===== DATA RECORDS

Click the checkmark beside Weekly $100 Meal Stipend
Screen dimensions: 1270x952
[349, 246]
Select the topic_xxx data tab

==========
===== DATA RECORDS

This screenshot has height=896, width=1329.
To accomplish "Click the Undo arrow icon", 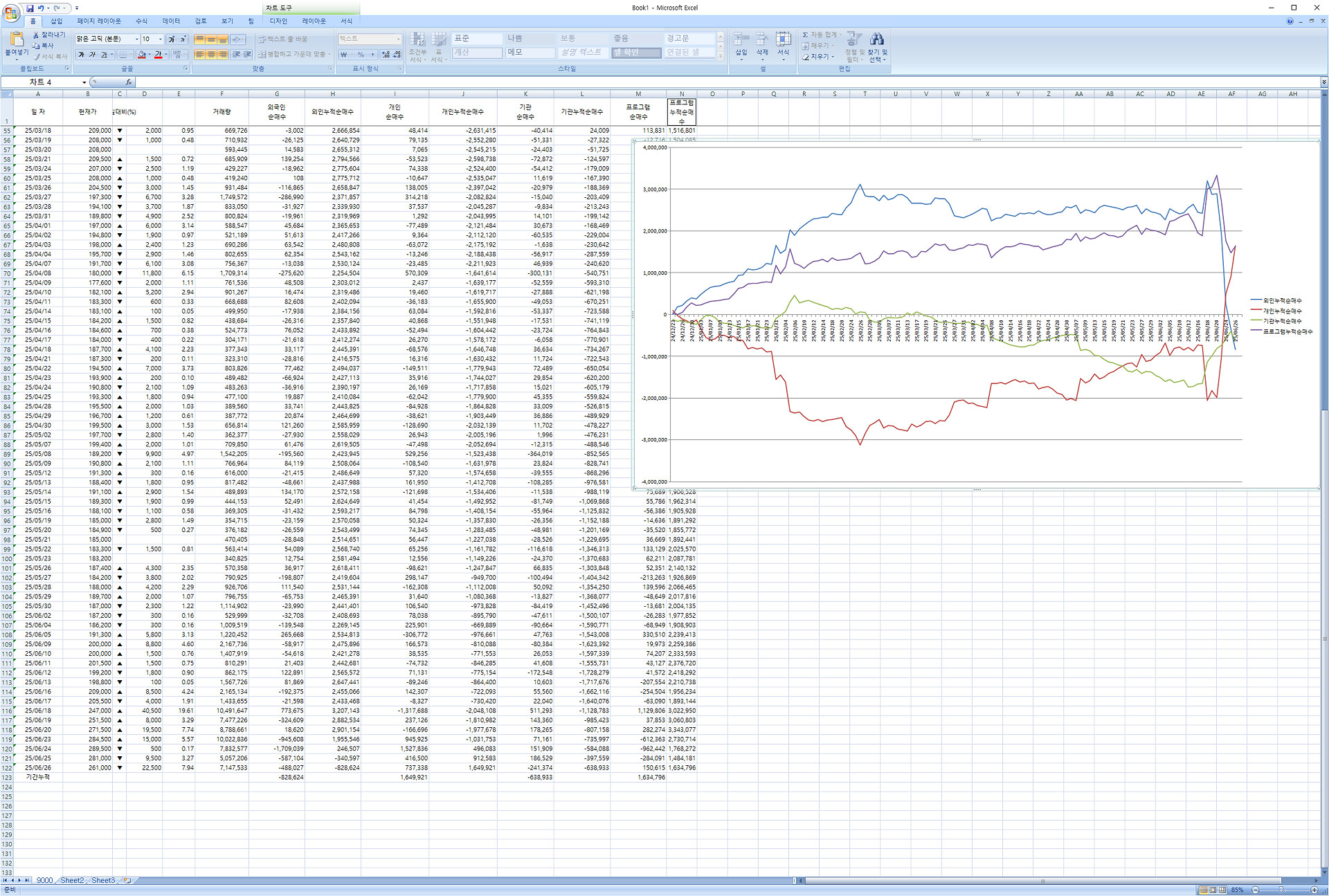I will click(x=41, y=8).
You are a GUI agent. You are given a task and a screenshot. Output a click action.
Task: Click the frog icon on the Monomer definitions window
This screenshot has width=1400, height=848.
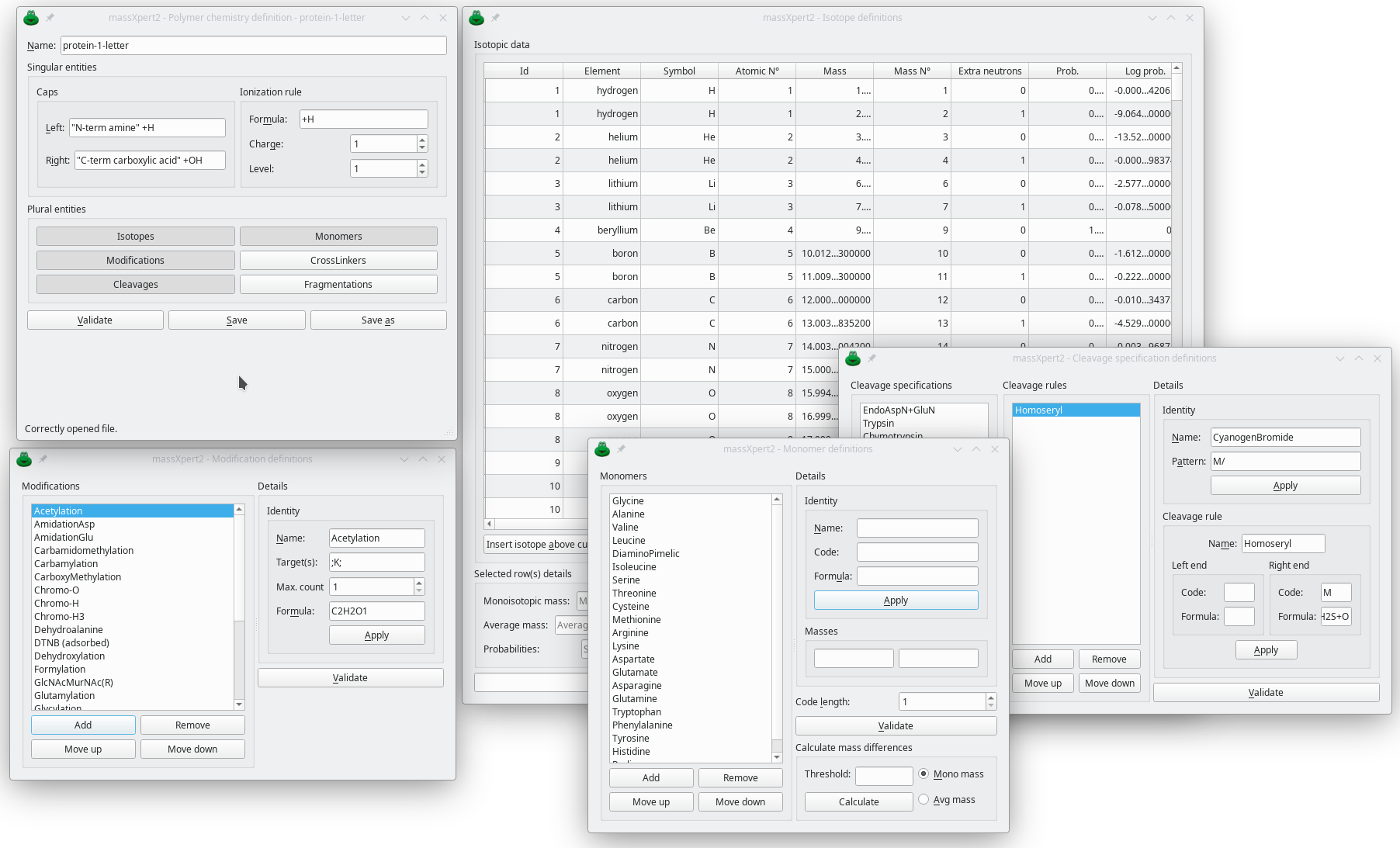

==========
===== DATA RECORDS

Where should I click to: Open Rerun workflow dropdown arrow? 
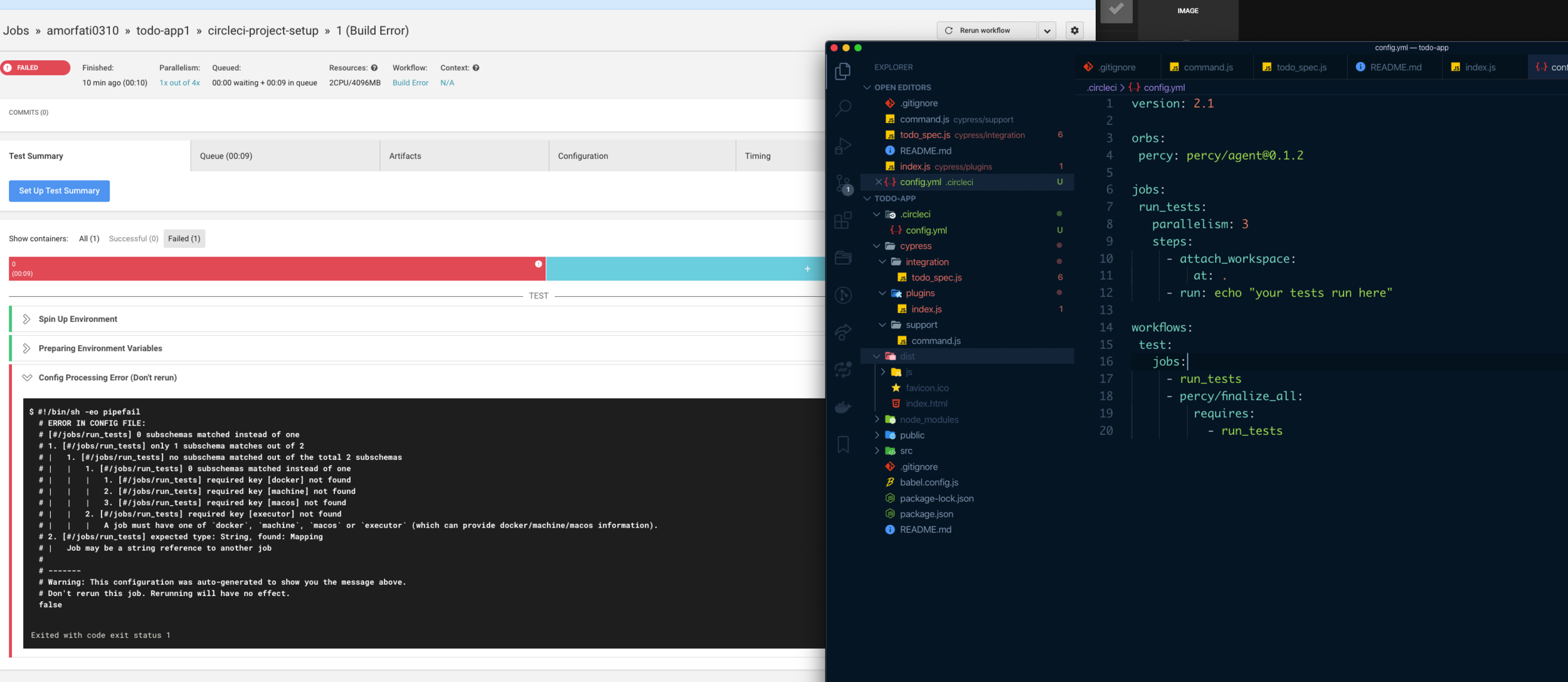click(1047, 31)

==========

**WHAT IS EXPECTED**: Check each line of the data above for the word "screenshot" and copy the ones where it is found.

**TASK RESULT**:
This screenshot has height=896, width=1329.
You are a GUI agent. You are given a task and a screenshot. Output a click action.
This screenshot has width=1400, height=848.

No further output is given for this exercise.